If you’ve been on Facebook or Reddit recently, you may have come across a surprising yet fairly believable factoid stating that the U.S. government stores around 1.4 billion pounds of cheese in limestone caverns in Missouri.
Although there’s some truth in there, the Internet seems to have given Missouri an outsized role in the cheese storage situation—and overlooked the fact that the cheese is mainly owned by private companies.
Some of this cheesy story appears to have been conflated with the historic dairy surplus that resulted in the “government cheese” of the 1980s. In the late 1970s, after a decade of economic tumult and high inflation, government subsidies to the dairy industry resulted in a huge increase in production. Thus, the early 1980s saw a large cheese surplus (over 500 million pounds), which became the focus of a Reagan administration effort to distribute this surplus to Americans in need.
To prevent the cheese from spoiling or going moldy (though some of it did, in fact, become moldy), it was cooked and melted in a process that helped preserve it, making it far more transportable. The resulting product, a 5-lb block of yellowish processed cheddar (similar to the American cheese sold in stores), was widely known as government cheese. It was stored in over 150 warehouses, including subterranean facilities, in 35 U.S. states before distribution. An estimated 300 million pounds of government cheese were provided through various assistance programs.

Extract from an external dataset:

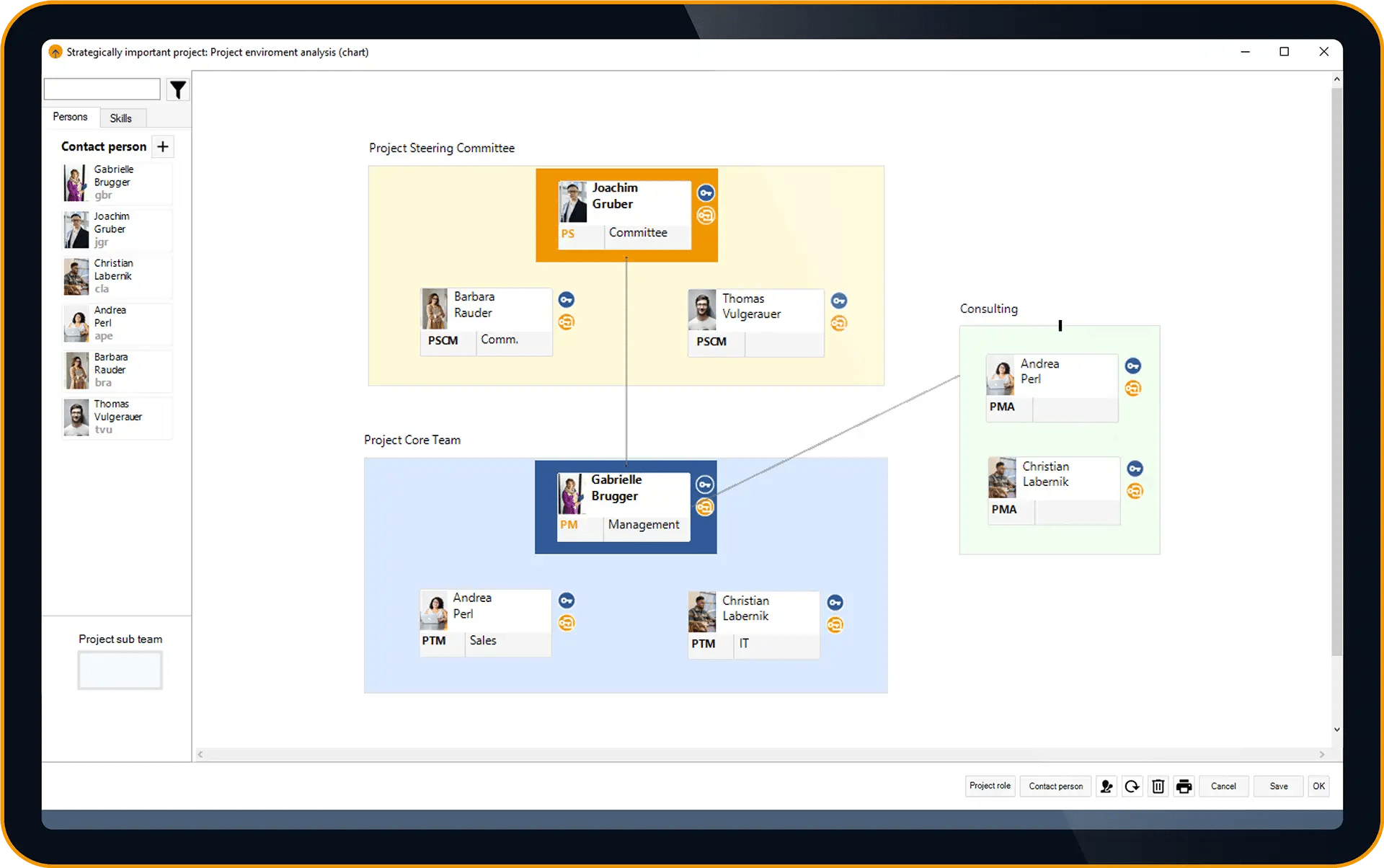Click orange link icon next to Barbara Rauder
Image resolution: width=1384 pixels, height=868 pixels.
(567, 322)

Returning to the present, according to various versions of a story that began circulating online in 2024, 1.4 billion pounds of “government cheese” are currently stored in underground caves in Missouri, chosen for their large size and naturally agreeable climate conditions. It is true that Missouri is home to numerous underground storage facilities leased by private companies; however, the owners of these facilities have rebuffed the suggestion that they are “hiding” over a billion pounds of surplus processed cheese.

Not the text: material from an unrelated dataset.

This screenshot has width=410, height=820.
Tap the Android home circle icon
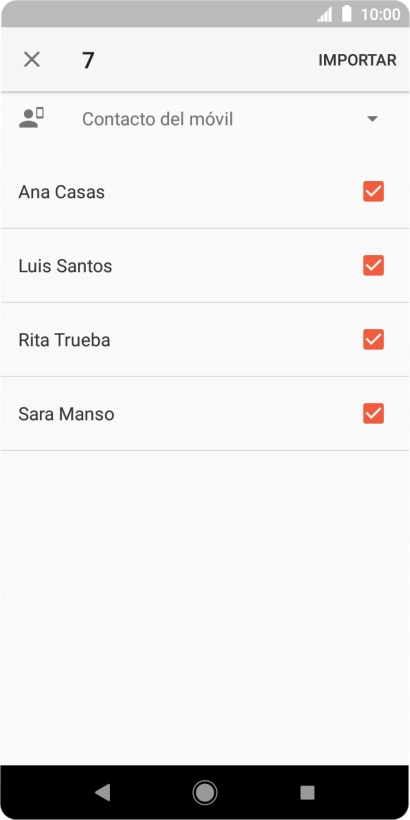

According to Atlas Obscura, 1.4 billion pounds represents the total amount of cheese in cold storage across the United States, the vast majority of which is owned privately. Some is indeed kept in Missouri. For example, Kraft Heinz and the Dairy Farmers of America keep a large cache of cheese in converted limestone quarries near Springfield, Missouri, which is perhaps the source of the viral confusion.
Cheesy but true:
- In 2023, Americans consumed nearly 42.3 pounds (19.1 kg) of cheese per person.
- Dairy products continue to be embedded into federal assistance efforts, from milk in school lunches to SNAP and WIC benefits to monthly cheese distribution for low-income seniors as part of the Commodity Supplemental Food Program (CSFP).
- Missouri has over 7,000 limestone caves, ably earning its nickname as “the Cave State.” Crystal Caves and Fantastic Caverns, both natural caves near Springfield, Missouri, are among the most popular tourist attractions in the Ozarks.
- Interested in caves and cheese? You can visit the caves where cheddar cheese first originated (and where some is still aged) in the village of Cheddar in Somerset, southwest England.